Visioni

L’algoritmo su misura del maschio bianco

L’algoritmo su misura del maschio bianco

Cinema «Coded Bias» di Shalini Kantayya in streaming al Trieste Science+Fiction Festival

Pubblicato quasi 4 anni faEdizione del 31 ottobre 2020

Il futuro è già qui, ed è tutt’altro che rassicurante. Virus, pandemie, catastrofi ambientali. I peggiori incubi del cinema e della letteratura sci-fi, con ogni possibile rappresentazione di società distopiche del domani, si sono materializzati nel presente diventando il nostro pane quotidiano.

TRIESTE Science+Fiction Festival, online in questi giorni su MyMovies.it fino al 3 novembre, non ne fa mistero e, anzi, ne offre chiare evidenze all’interno del suo programma: un ventaglio di anteprime e prime visioni che tra lungometraggi, documentari, corti e serie tv, si apre alla scoperta delle produzioni più interessanti del 2020 in ambito fantascientifico e fantastico.

Alone, secondo lungometraggio dello statunitense Johnny Martin, in streaming stasera alle 22 (on demand per le successive 24 ore) è ambientato durante lo scoppio di una pandemia che getta il mondo nel caos, mentre gli esperti invitano i cittadini ad auto-isolarsi per sopravvivere; Skylin3s di Liam O’Donnell, terzo capitolo della fortunata saga sci-fi, nella serata di apertura, ci ha mostrato la diffusione di un nuovo e devastante virus che minaccia la vita sulla Terra; 2067 dell’australiano Seth Larney, in anteprima italiana fuori concorso martedì prossimo alle 22.30, si affida alle capacità di Kodi Smit-McPhee (il Nightcrawler della saga degli X-Men) nei panni di un astronauta del tempo, spedito nel futuro a impedire un disastro ambientale in una Terra ormai vicina al collasso, dopo anni in cui quasi nulla è stato fatto per fermare il cambiamento climatico. Ma gli scenari da horror non sono solo quelli della fiction. Al contrario.

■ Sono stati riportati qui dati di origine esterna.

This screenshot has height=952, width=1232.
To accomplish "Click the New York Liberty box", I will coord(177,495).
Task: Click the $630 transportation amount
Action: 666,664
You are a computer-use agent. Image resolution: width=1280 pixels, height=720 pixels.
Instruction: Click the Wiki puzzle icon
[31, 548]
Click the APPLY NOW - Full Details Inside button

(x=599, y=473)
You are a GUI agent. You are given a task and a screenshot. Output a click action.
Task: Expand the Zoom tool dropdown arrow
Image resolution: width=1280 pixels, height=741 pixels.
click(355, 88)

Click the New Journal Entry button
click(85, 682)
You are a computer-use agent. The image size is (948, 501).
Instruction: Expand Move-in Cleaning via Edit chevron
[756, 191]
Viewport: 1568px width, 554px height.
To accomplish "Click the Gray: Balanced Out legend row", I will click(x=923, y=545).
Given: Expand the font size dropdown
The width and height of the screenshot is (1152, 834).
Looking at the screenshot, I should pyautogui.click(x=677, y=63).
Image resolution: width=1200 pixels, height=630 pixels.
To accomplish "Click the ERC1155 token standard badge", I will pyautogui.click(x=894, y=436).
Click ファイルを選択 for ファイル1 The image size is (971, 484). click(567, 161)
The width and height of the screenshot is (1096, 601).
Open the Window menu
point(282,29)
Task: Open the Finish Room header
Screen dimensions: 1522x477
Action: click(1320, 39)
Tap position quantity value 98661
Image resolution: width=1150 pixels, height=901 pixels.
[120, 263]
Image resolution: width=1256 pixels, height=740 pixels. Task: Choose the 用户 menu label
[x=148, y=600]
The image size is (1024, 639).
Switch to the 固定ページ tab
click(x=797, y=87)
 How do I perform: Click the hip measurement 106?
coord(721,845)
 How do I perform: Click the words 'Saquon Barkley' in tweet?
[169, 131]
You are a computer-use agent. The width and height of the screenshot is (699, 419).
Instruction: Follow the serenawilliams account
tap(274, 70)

Una delle rappresentazioni più inquietanti del nostro presente arriva infatti da un documentario, Coded Bias, calato nel nostro vivere quotidiano, sempre più immerso nella tecnologia, sempre più in mano agli algoritmi, all’intelligenza artificiale, cui troppo spesso affidiamo le nostre scelte, ignorando i risvolti sinistri che si celano dietro a questo stato di distratta alienazione.

TUTTO HA INIZIO quando Joy Boulamwini, ricercatrice del Massachusetts Institute of Technology, avvia una ricerca sui programmi di riconoscimento facciale, scoprendo che la maggior parte dei software sviluppati non identifica correttamente i volti delle persone, in particolare delle donne e specialmente di colore. Salta fuori che neppure l’Intelligenza Artificiale è imparziale ma speculare alla società, costruita su misura del maschio bianco dal maschio bianco, simile anche nei pregiudizi. Del resto, si sa, l’A.I. si nutre di accumulo di dati. E se a fornire le informazioni è stata una cerchia ristretta di uomini, quegli stessi uomini che hanno forgiato la cultura della Silicon Valley, è inevitabile che l’algoritmo tenda a ricalcare il modello.
Si apre il vaso di Pandora. Coded Bias (disponibile per 24 ore a partire dalle 17.30 di oggi) è un racconto di donne, matematiche, scienziate, sognatrici, ribelli, in lotta per un mondo più equo e per un uso etico delle nuove tecnologie. Una questione che ci riguarda tutti. Perché ciascuno di noi, indipendentemente da genere o razza, attraverso le nostre ricerche online, gli acquisti, le preferenze, i dati biometrici e ogni tipo di informazione che così generosamente offriamo ai social network e agli home devices, ha già un suo «profilo» (e potenziale punteggio). Che ci definisce in base all’orientamento, al comportamento, al conto in banca e ci cataloga come potenziali «acquirenti» ma anche come potenziali «rischi» per la società. A priori. L’esempio della Cina è lampante, ma non è che gli Usa e gli stati europei siano da meno.

IL PUNTO è l’aver più o meno inconsapevolmente affidato un potere di potenzialità allarmanti ai «detentori dei codici», i colossi che controllano i Big Data: Google, Facebook, Amazon; Apple, Microsoft. E se oggi l’algoritmo influenza la nostra capacità di acquisto, è innegabile che possa condizionarci (com’è già accaduto) nel voto, mentre il futuro, tra corpi di polizia «preventiva» alla Minority Report e social rating alla Black Mirror, appare se possibile persino più preoccupante. La regista Shalini Kantayya, autrice e produttrice del documentario, ci ricorda che la lotta per i diritti civili è ancora lunga e si allarga a nuovi pericolosi scenari.